Lunch at both hospitals was exquisite, Professor Roche taking us across the road from the HUG to an artists’ hostelry while Professors Nicolas Demartine and Jean-Claude Givel laid on a superb meal with wine and formal menu in the small conference facility on the twentieth floor of the CHUV, attended by some of their own staff also. The welcome and hospitality (coffee breaks included) were outstanding.

We also visited the world headquarters in Geneva of the International Committee of the Red Cross (ICRC) as guests of English surgeon Robin Coupland who with his head nurse Sabine Helbig talked about the provision of care by the ICRC. Good teamwork (EngIish was the lingua franca), adherence to strict guidelines and respect for the leadership of the chief nurse helped to ensure maximal survival using simple surgical measures mostly directed at managing and dressing wounds, mainly in tented hospitals shipped out within days of being requested. We heard about the differing approaches to managing trauma by the Red Cross, the military (Jim Ryan contributing) and civilian hospitals, with Graham Sunderland giving a well-illustrated presentation highlighting the deficiencies in trauma training in the United Kingdom.

We also saw the Red Cross museum, due for refurbishment in 2012, which detailed the origin of the Red Cross and the Red Crescent and highlighted the plight of the wounded, the dispossessed, prisoners-of-war and those currently suffering lower limb injuries (often requiring amputation) from landmines which the Red Cross has succeeded in getting banned by international treaty, thanks to careful data collection. Many of the victims were children. The cataloguing and protection of PoWs was emphasised with huge archives of files, the ICRC being strictly neutral in all conflicts. Coincidentally, during our stay ICRC personnel were staying at our hotel for a conference.

That afternoon we visited CERN where we learnt how the fundamental secrets of the universe are being unlocked in a 27 km circular tunnel deep under the border between Switzerland and France. Here super-cooled magnets accelerate protons in two tubes to almost the speed of light, using as much electricity as the city of Geneva during each ten hour experiment in which the protons are made to collide by crossing over in any of four detectors. This Hadron Collider, run by twenty participating European countries, is the most advanced in the world.

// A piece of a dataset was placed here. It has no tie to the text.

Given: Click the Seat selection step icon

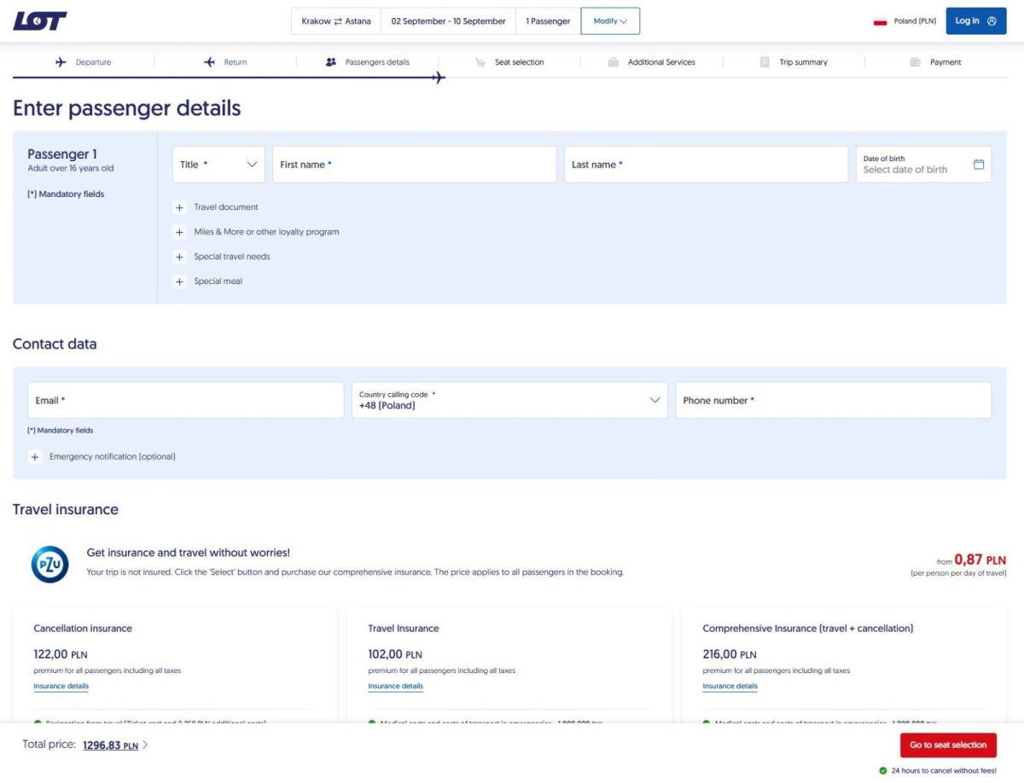Looking at the screenshot, I should coord(480,62).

During our visit, which was all above ground, our excellent guides explained particle physics (as did a dramatic display in the spherical Particle Exhibition building) and in a large hangar showed us all the equipment necessary to maintain and replace the Hadron Collider’s super-cooled tubes, though we did not see the tunnel itself. That evening we learnt that at CERN dark matter had been isolated and sustained for fifteen minutes.

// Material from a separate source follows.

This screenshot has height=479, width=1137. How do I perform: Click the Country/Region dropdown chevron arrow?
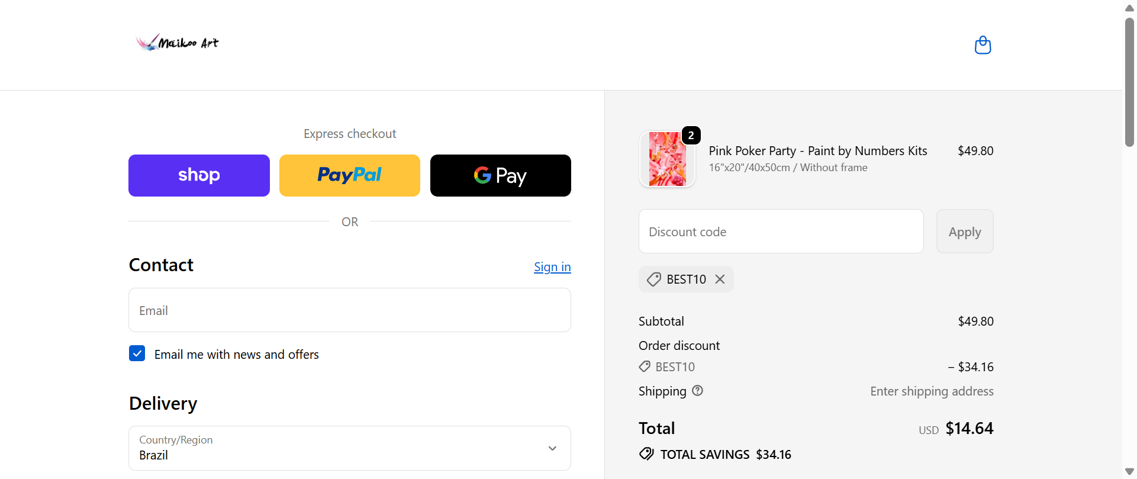coord(552,448)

Being based in Montreux gave us access to Geneva westward and towards the Alps in a north-eastern direction along the Rhone Valley where we visited Glacier 3000 at Col du Pillon by massive cable car and on another day Gstaad by GoldenPass panoramic train, returning by horse and wagon to Saanen then on by train to Gruyere where we toured its castle with astounding views across Fribourg, finally visiting the Gruyere cheese museum. After the AGM on the last day many visited the lakeside Castle Chillon (where Bonivard had been imprisoned, giving rise to Byron’s famous poem The Prisoner of Chillon which ignited interest in Switzerland leading to the development of its tourist industry) and there was the opportunity of a boat trip on Lake Geneva, a look around Vevey (where Charlie Chaplin spent his final years and is buried, and Nestle have their headquarters) and the Olympic Museum at nearby Ouchy. The formal dinner on our last night was at La Vieille Femme in Chailly on the edge of Montreux, our only guest being the Canadian Dr Joan Roberts-Yap who was working with Professor Bruno Roche on sacral nerve stimulation.

All in all, this was one of the best meetings we had had to any country in recent years. Although the cost of living in Switzerland is probably the highest in the world, so is the standard of living and level of contentment, which we shared.